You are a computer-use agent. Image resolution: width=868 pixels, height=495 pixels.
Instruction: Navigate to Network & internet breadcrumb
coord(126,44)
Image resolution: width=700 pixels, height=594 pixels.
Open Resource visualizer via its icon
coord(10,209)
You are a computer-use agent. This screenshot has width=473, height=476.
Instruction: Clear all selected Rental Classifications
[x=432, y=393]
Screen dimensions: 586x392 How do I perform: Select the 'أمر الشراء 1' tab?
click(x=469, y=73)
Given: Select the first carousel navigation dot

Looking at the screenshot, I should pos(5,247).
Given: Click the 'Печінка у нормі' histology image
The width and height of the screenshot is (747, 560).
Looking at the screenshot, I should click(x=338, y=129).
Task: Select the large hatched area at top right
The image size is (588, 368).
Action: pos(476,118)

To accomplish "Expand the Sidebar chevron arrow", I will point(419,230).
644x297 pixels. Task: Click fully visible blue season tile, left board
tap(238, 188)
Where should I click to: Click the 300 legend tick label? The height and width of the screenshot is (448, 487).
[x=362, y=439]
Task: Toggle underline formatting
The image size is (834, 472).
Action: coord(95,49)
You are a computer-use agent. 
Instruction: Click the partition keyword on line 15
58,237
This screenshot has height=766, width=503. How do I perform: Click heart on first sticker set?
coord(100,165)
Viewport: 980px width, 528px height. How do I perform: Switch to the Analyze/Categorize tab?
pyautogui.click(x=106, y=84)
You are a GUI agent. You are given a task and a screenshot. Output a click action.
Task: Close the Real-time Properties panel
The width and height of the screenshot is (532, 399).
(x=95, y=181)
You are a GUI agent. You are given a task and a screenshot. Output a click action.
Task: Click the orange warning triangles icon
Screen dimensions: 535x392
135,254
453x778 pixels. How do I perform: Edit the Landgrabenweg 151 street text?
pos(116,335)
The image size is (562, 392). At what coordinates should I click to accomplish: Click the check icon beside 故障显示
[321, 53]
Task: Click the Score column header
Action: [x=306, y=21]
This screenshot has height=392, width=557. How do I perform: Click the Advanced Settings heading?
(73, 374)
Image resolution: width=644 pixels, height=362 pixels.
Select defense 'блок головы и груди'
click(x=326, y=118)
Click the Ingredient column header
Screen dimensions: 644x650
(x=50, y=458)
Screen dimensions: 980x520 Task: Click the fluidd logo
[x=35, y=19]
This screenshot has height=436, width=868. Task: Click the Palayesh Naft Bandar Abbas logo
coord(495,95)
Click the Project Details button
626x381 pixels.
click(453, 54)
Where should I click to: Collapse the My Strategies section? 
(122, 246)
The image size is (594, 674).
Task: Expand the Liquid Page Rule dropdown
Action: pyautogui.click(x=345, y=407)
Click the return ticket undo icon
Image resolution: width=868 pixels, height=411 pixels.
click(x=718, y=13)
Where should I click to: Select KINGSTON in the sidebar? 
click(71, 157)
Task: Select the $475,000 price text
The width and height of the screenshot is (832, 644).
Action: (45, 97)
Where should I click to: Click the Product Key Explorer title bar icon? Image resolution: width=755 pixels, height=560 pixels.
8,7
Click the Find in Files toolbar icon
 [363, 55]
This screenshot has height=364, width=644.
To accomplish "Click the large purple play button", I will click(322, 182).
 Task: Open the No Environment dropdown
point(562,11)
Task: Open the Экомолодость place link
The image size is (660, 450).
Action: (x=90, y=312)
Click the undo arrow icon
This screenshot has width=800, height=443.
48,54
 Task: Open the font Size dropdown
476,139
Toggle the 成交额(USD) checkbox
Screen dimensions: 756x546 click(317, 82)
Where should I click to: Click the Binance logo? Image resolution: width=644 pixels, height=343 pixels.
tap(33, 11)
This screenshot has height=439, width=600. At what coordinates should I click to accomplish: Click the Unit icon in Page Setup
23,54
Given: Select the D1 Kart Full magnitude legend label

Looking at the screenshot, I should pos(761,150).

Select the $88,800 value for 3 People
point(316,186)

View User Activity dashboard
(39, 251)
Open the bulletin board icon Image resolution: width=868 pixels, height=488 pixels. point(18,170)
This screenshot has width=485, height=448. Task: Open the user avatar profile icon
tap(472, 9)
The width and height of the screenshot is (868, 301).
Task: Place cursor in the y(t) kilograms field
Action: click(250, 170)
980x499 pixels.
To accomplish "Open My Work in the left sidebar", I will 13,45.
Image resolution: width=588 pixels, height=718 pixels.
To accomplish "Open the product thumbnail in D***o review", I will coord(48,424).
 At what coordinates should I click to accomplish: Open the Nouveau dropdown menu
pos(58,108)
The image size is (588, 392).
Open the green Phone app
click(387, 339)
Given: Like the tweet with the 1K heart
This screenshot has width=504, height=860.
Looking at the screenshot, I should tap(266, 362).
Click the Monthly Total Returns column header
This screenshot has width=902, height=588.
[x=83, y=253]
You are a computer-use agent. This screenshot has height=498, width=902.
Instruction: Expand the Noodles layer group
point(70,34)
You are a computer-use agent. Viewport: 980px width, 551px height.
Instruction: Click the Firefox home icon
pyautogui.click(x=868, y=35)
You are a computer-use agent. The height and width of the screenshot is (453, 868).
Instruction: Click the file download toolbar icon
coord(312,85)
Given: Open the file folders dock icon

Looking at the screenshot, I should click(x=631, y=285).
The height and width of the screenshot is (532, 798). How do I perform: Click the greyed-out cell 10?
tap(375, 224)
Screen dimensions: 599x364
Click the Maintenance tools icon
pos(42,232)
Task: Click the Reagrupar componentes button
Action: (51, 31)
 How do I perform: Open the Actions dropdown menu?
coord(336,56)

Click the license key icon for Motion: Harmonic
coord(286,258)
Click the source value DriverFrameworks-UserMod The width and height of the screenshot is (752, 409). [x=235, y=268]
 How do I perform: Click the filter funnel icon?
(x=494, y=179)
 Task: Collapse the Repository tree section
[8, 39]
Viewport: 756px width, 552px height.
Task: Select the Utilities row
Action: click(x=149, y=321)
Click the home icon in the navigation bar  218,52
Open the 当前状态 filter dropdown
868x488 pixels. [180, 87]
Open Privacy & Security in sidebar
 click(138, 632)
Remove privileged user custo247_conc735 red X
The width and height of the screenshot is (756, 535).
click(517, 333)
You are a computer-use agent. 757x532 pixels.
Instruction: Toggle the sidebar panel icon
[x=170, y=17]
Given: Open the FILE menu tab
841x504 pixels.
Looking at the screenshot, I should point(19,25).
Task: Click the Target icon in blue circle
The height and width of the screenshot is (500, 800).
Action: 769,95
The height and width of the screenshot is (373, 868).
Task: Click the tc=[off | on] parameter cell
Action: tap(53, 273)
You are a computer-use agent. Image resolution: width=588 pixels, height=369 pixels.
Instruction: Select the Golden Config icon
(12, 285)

WORK REQUIRED: Your answer must be a single number: the count of lines in the records that hold the word "will".

WRITTEN ANSWER: 4